### EXERCISE MATERIALS:

╭──

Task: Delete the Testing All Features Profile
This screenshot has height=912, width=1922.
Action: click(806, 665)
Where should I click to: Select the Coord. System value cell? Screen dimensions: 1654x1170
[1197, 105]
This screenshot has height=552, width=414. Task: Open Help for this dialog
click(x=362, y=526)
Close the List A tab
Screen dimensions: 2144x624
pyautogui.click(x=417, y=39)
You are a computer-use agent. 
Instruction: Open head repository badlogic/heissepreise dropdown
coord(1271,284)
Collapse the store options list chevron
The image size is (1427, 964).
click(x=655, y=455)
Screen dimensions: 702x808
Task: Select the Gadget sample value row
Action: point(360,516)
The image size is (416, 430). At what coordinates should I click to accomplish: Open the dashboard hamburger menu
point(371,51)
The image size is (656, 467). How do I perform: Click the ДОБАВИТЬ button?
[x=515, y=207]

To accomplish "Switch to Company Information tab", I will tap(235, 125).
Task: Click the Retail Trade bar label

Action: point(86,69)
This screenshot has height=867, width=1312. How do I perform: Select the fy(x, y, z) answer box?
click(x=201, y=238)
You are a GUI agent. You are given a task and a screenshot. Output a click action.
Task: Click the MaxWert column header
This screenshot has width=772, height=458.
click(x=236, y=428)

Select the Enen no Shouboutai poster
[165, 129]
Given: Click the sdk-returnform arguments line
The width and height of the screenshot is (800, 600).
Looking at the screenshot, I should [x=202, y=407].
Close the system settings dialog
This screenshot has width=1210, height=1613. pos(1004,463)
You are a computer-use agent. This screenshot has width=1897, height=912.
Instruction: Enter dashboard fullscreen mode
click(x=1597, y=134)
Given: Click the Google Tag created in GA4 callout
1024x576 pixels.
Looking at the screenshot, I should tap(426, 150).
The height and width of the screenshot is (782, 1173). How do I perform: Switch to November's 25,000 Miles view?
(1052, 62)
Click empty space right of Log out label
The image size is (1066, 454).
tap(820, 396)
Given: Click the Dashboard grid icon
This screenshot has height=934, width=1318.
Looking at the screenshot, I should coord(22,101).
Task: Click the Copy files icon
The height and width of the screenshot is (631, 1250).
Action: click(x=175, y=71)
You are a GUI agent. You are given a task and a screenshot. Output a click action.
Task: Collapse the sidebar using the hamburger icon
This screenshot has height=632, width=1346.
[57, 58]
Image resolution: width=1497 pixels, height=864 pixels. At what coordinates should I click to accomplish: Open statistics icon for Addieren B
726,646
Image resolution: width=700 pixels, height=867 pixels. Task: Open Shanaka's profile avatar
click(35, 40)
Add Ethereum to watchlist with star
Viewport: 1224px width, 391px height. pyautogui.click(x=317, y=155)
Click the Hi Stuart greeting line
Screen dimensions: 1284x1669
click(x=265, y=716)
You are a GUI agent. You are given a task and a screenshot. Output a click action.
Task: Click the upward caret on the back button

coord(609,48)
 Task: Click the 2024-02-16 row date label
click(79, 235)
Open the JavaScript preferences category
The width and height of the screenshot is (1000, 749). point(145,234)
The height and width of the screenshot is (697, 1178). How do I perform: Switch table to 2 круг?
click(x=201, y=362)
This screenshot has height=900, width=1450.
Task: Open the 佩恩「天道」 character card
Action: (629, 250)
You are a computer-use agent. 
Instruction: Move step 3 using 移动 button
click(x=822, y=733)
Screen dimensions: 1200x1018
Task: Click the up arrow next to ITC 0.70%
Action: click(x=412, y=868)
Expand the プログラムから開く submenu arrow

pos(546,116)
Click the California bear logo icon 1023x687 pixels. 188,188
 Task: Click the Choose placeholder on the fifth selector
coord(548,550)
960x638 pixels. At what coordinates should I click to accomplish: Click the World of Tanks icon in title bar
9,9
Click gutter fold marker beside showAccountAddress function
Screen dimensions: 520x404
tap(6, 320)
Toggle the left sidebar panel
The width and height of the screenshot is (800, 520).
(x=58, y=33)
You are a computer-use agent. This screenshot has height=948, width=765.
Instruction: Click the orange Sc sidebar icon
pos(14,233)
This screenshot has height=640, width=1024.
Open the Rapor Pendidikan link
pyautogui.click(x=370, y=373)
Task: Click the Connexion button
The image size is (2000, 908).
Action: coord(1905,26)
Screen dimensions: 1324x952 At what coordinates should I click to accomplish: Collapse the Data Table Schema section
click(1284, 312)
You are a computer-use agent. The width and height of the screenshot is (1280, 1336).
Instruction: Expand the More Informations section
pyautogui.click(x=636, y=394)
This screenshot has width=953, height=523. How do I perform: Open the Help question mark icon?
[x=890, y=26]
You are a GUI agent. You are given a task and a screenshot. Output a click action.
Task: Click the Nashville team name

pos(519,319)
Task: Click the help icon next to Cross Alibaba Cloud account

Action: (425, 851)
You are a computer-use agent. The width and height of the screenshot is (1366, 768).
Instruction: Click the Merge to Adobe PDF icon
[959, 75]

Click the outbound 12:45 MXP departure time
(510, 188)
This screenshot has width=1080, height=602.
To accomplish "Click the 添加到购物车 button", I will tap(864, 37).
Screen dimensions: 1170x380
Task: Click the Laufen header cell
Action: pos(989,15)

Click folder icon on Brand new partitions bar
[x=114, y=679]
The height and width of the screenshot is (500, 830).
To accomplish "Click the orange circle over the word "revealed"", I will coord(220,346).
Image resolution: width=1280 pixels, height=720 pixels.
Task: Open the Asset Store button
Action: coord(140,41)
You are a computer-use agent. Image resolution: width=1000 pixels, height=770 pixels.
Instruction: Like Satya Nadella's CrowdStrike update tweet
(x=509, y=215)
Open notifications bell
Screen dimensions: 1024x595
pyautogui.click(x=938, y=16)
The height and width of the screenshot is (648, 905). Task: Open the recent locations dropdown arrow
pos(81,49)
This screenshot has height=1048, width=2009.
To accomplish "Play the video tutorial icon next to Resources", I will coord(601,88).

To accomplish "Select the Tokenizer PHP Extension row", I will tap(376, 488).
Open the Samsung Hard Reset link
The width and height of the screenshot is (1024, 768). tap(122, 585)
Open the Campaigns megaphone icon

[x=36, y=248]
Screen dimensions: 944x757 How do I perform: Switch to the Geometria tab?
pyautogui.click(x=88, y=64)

╰──

Retype the complete listing exactly.

Task: Delete the Testing All Features Profile
This screenshot has height=912, width=1922.
Action: click(806, 665)
Where should I click to: Select the Coord. System value cell? Screen dimensions: 1654x1170
[1197, 105]
This screenshot has height=552, width=414. Task: Open Help for this dialog
click(x=362, y=526)
Close the List A tab
Screen dimensions: 2144x624
pyautogui.click(x=417, y=39)
You are a computer-use agent. 
Instruction: Open head repository badlogic/heissepreise dropdown
coord(1271,284)
Collapse the store options list chevron
The image size is (1427, 964).
click(x=655, y=455)
Screen dimensions: 702x808
Task: Select the Gadget sample value row
Action: point(360,516)
The image size is (416, 430). At what coordinates should I click to accomplish: Open the dashboard hamburger menu
point(371,51)
The image size is (656, 467). How do I perform: Click the ДОБАВИТЬ button?
[x=515, y=207]

To accomplish "Switch to Company Information tab", I will tap(235, 125).
Task: Click the Retail Trade bar label

Action: point(86,69)
This screenshot has height=867, width=1312. How do I perform: Select the fy(x, y, z) answer box?
click(x=201, y=238)
You are a GUI agent. You are given a task and a screenshot. Output a click action.
Task: Click the MaxWert column header
This screenshot has width=772, height=458.
click(x=236, y=428)

Select the Enen no Shouboutai poster
[165, 129]
Given: Click the sdk-returnform arguments line
The width and height of the screenshot is (800, 600).
Looking at the screenshot, I should [x=202, y=407].
Close the system settings dialog
This screenshot has width=1210, height=1613. pos(1004,463)
You are a computer-use agent. This screenshot has width=1897, height=912.
Instruction: Enter dashboard fullscreen mode
click(x=1597, y=134)
Given: Click the Google Tag created in GA4 callout
1024x576 pixels.
Looking at the screenshot, I should tap(426, 150).
The height and width of the screenshot is (782, 1173). How do I perform: Switch to November's 25,000 Miles view?
(1052, 62)
Click empty space right of Log out label
The image size is (1066, 454).
tap(820, 396)
Given: Click the Dashboard grid icon
This screenshot has height=934, width=1318.
Looking at the screenshot, I should coord(22,101).
Task: Click the Copy files icon
The height and width of the screenshot is (631, 1250).
Action: click(x=175, y=71)
You are a GUI agent. You are given a task and a screenshot. Output a click action.
Task: Collapse the sidebar using the hamburger icon
This screenshot has height=632, width=1346.
[57, 58]
Image resolution: width=1497 pixels, height=864 pixels. At what coordinates should I click to accomplish: Open statistics icon for Addieren B
726,646
Image resolution: width=700 pixels, height=867 pixels. Task: Open Shanaka's profile avatar
click(35, 40)
Add Ethereum to watchlist with star
Viewport: 1224px width, 391px height. pyautogui.click(x=317, y=155)
Click the Hi Stuart greeting line
Screen dimensions: 1284x1669
click(x=265, y=716)
You are a GUI agent. You are given a task and a screenshot. Output a click action.
Task: Click the upward caret on the back button

coord(609,48)
 Task: Click the 2024-02-16 row date label
click(79, 235)
Open the JavaScript preferences category
The width and height of the screenshot is (1000, 749). point(145,234)
The height and width of the screenshot is (697, 1178). How do I perform: Switch table to 2 круг?
click(x=201, y=362)
This screenshot has height=900, width=1450.
Task: Open the 佩恩「天道」 character card
Action: (629, 250)
You are a computer-use agent. 
Instruction: Move step 3 using 移动 button
click(x=822, y=733)
Screen dimensions: 1200x1018
Task: Click the up arrow next to ITC 0.70%
Action: click(x=412, y=868)
Expand the プログラムから開く submenu arrow

pos(546,116)
Click the California bear logo icon 1023x687 pixels. 188,188
 Task: Click the Choose placeholder on the fifth selector
coord(548,550)
960x638 pixels. At what coordinates should I click to accomplish: Click the World of Tanks icon in title bar
9,9
Click gutter fold marker beside showAccountAddress function
Screen dimensions: 520x404
tap(6, 320)
Toggle the left sidebar panel
The width and height of the screenshot is (800, 520).
(x=58, y=33)
You are a computer-use agent. This screenshot has height=948, width=765.
Instruction: Click the orange Sc sidebar icon
pos(14,233)
This screenshot has height=640, width=1024.
Open the Rapor Pendidikan link
pyautogui.click(x=370, y=373)
Task: Click the Connexion button
The image size is (2000, 908).
Action: coord(1905,26)
Screen dimensions: 1324x952 At what coordinates should I click to accomplish: Collapse the Data Table Schema section
click(1284, 312)
You are a computer-use agent. The width and height of the screenshot is (1280, 1336).
Instruction: Expand the More Informations section
pyautogui.click(x=636, y=394)
This screenshot has width=953, height=523. How do I perform: Open the Help question mark icon?
[x=890, y=26]
You are a GUI agent. You are given a task and a screenshot. Output a click action.
Task: Click the Nashville team name

pos(519,319)
Task: Click the help icon next to Cross Alibaba Cloud account

Action: (425, 851)
You are a computer-use agent. The width and height of the screenshot is (1366, 768).
Instruction: Click the Merge to Adobe PDF icon
[959, 75]

Click the outbound 12:45 MXP departure time
(510, 188)
This screenshot has width=1080, height=602.
To accomplish "Click the 添加到购物车 button", I will tap(864, 37).
Screen dimensions: 1170x380
Task: Click the Laufen header cell
Action: pos(989,15)

Click folder icon on Brand new partitions bar
[x=114, y=679]
The height and width of the screenshot is (500, 830).
To accomplish "Click the orange circle over the word "revealed"", I will coord(220,346).
Image resolution: width=1280 pixels, height=720 pixels.
Task: Open the Asset Store button
Action: coord(140,41)
You are a computer-use agent. Image resolution: width=1000 pixels, height=770 pixels.
Instruction: Like Satya Nadella's CrowdStrike update tweet
(x=509, y=215)
Open notifications bell
Screen dimensions: 1024x595
pyautogui.click(x=938, y=16)
The height and width of the screenshot is (648, 905). Task: Open the recent locations dropdown arrow
pos(81,49)
This screenshot has height=1048, width=2009.
To accomplish "Play the video tutorial icon next to Resources", I will coord(601,88).

To accomplish "Select the Tokenizer PHP Extension row", I will tap(376, 488).
Open the Samsung Hard Reset link
The width and height of the screenshot is (1024, 768). tap(122, 585)
Open the Campaigns megaphone icon

[x=36, y=248]
Screen dimensions: 944x757 How do I perform: Switch to the Geometria tab?
pyautogui.click(x=88, y=64)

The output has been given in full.